Researchers are now trying to mimic this protective effect without the need for a vaccine, by boosting what is known as "innate immunity," which is the body's rapid line of defense that responds to any threat in a general way without forming long-term immune memory.
This is different from the "adaptive immunity" that vaccines rely on, which learns how to recognize specific pathogens and builds a long-term immune memory against them.
Researchers hope this approach will enhance the body's ability to resist a wide range of infections, including bacterial, fungal, and viral ones, and not just one type.
The research team also tested this method on cells from patients with genetic mutations that increase their susceptibility to infection, and succeeded in improving their immune response in the laboratory.

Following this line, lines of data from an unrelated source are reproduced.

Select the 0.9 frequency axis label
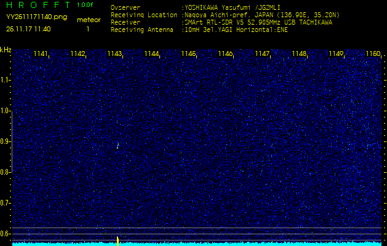tap(6, 141)
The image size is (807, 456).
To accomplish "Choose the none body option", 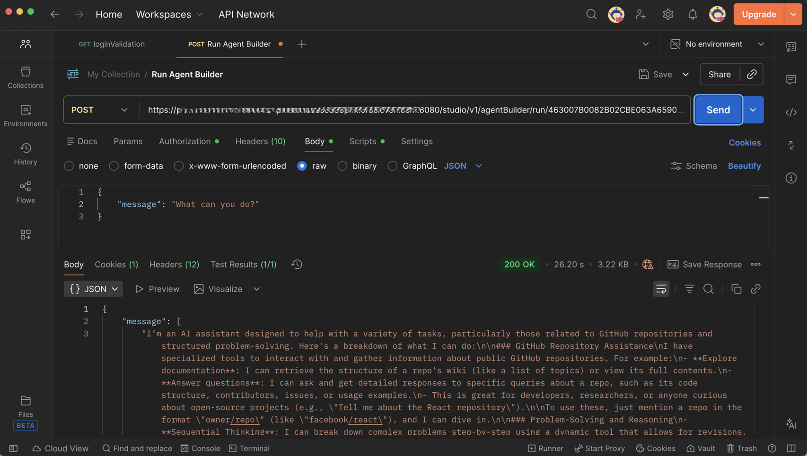I will pos(69,166).
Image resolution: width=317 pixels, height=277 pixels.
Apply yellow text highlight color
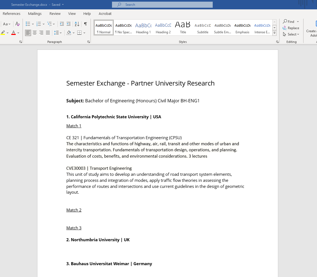click(3, 33)
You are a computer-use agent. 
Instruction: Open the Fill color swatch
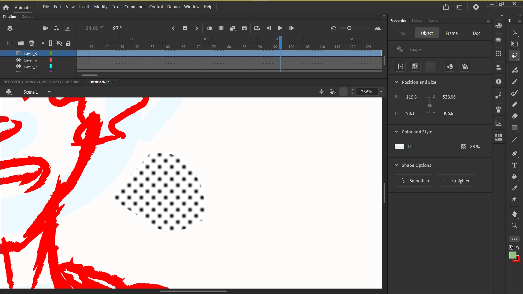399,147
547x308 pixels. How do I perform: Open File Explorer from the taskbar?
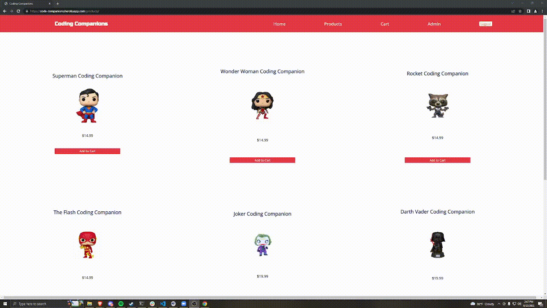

The next steps involve testing the possibility of using this "immunological training" to treat additional types of infections, such as fungi and viruses.
Researchers hope that this method will be used in the future as an adjunctive treatment alongside current antibiotics, especially in cases of resistant infections.
It is worth noting that interferon gamma is already used in some hospitals and given intravenously to treat severe conditions such as sepsis.
However, experts caution that these findings are still in their early stages. Immunologist Jenna Machioki says the study is "biologically sound," but remains limited to laboratory experiments.
She adds that over-activating the immune system can lead to inflammation or tissue damage, and may also increase the risk of exacerbating some autoimmune diseases.
Nevertheless, researchers believe this approach may represent a promising new direction in medicine, known as "host-targeted therapies," which focuses on helping the body itself fight infection rather than directly targeting the microbe.